▶ SEITENAUSZUG:
+-------+
1903 war die Musikergewerkschaft (American Federation of Musicians of the United States and Canada) erstmals gezwungen, auch Musikerinnen, die Orchesterinstrumente spielten, in ihre Organisation aufzunehmen. In der Gewerkschaft in New York gab es zu diesem Zeitpunkt lediglich 31 Frauen (0,69%) im Verhältnis zu 4.469 Männern. Trotz dieses Gesetzes wurden erst Mitte der 1920er Jahre die ersten Musikerinnen – in der Regel waren es Harfenistinnen – in Spitzenorchestern aufgenommen. So kam es weiterhin zur Gründung von Damenorchestern und -kapellen, damit die Musikerinnen, die in „normalen“ (Männer)Orchestern nicht spielen durften bzw. unterkamen, sich dort ihren Lebensunterhalt erspielen konnten.
Obwohl es in den 1920er Jahren noch immer so gut wie keine Stellen für Frauen in sinfonischen Orchestern gab, fanden viele Musikerinnen ein neues Beschäftigungsfeld. Sie wurden nicht nur – als werbewirksames Mittel – für Damenkapellen bzw. in Bierhallen und Vaudeville engagiert, sondern spielten auch in den neu entstehenden Kinotheaterorchestern mit. Im Jahr 1925 beschloss dann allerdings die Musikergewerkschaft, dass sämtliche Theater nur mehr Mitglieder der Gewerkschaft beschäftigen durften und diese dafür einen Tarif von $52 pro Woche zu erhalten hatten. Dieser Beschluss wirkte sich für die Frauen im Orchester katastrophal aus, weil es auch in den Orchestern – wie eben im gesamten Erwerbsleben auch – unterschiedliche Entlohnung von Musikerinnen und Musikern gab. Die Manager der Theater erklärten, dass sie, wenn sie so ein hohes Gehalt zahlen müssten, dann aber nur Männer engagieren würden, um ein „gutes Orchester“ zu haben. Ganz plötzlich also verloren viele Musikerinnen ihre Stellen, was 1925 zur Gründung des Woman’s Symphony Orchestra of Chicago (WSOC) führte, um Frauen die Möglichkeit zu geben, „to overcome the handicap of being barred from established orchestras because of their sex.“ (zit. n. Dempf 2006)
Obwohl das WSOC ein rein weibliches Orchester anstrebte, gab es zunächst Probleme bei der Besetzung von sogenannten unweiblichen Instrumenten wie Horn, Trompete, Posaune, Fagott und Kontrabass. So organisierte und finanzierte das WSOC ein Stipendienprogramm, um junge Mädchen dazu zu motivieren, auch solche Instrumente zu erlernen. Während des Zweiten Weltkrieges verlor das WSOC viele Musikerinnen an andere Orchester, darunter auch an das Chicago Symphony Orchestra, weil Musiker zum Militär eingezogen worden waren. Im Jahr 1947 (nach 21 Saisonen) löste sich das Woman’s Symphony Orchestra of Chicago auf.
+-------+
Gesammelte Daten:
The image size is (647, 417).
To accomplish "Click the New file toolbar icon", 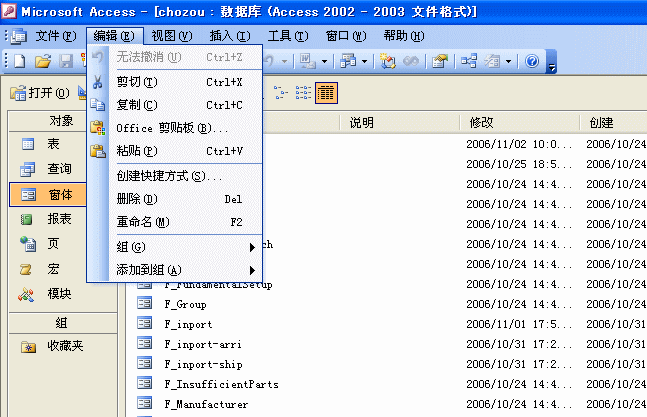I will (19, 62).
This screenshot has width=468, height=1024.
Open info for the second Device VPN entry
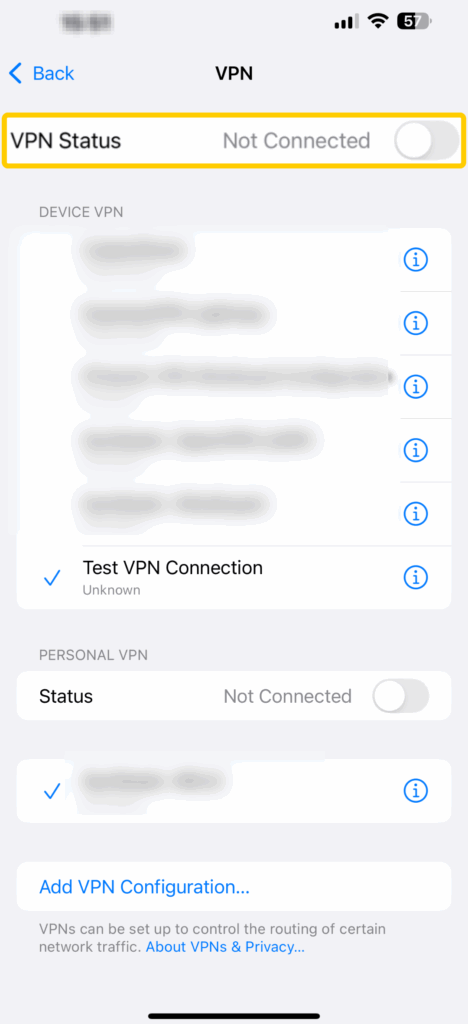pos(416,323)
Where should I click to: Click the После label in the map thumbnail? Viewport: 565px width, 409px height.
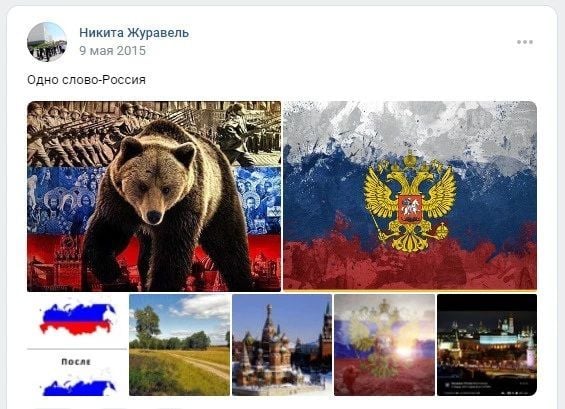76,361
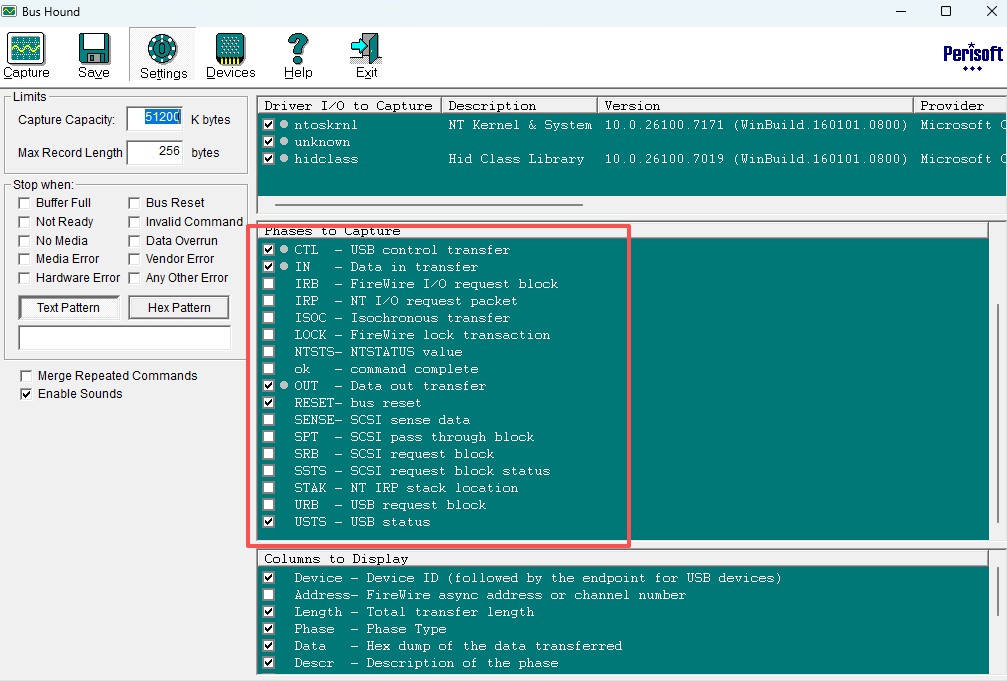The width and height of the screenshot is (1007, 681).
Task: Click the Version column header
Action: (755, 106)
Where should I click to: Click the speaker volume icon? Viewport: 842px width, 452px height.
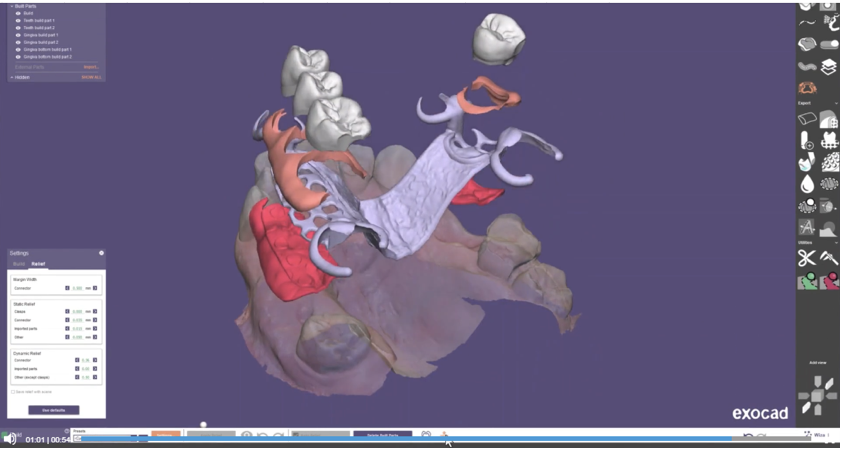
+-------+
▶ ZUR AUFGABE: Gib bitte aus dem Text über Musikerinnen in amerikanischen Orchestern alles von „1903 war die“ bis hinunter zu „Lebensunterhalt erspielen konnten.“ wortgetreu wieder. Die Einträge spielen hierfür keine Rolle.

▶ SCHRIFTLICHE ANTWORT:
1903 war die Musikergewerkschaft (American Federation of Musicians of the United States and Canada) erstmals gezwungen, auch Musikerinnen, die Orchesterinstrumente spielten, in ihre Organisation aufzunehmen. In der Gewerkschaft in New York gab es zu diesem Zeitpunkt lediglich 31 Frauen (0,69%) im Verhältnis zu 4.469 Männern. Trotz dieses Gesetzes wurden erst Mitte der 1920er Jahre die ersten Musikerinnen – in der Regel waren es Harfenistinnen – in Spitzenorchestern aufgenommen. So kam es weiterhin zur Gründung von Damenorchestern und -kapellen, damit die Musikerinnen, die in „normalen“ (Männer)Orchestern nicht spielen durften bzw. unterkamen, sich dort ihren Lebensunterhalt erspielen konnten.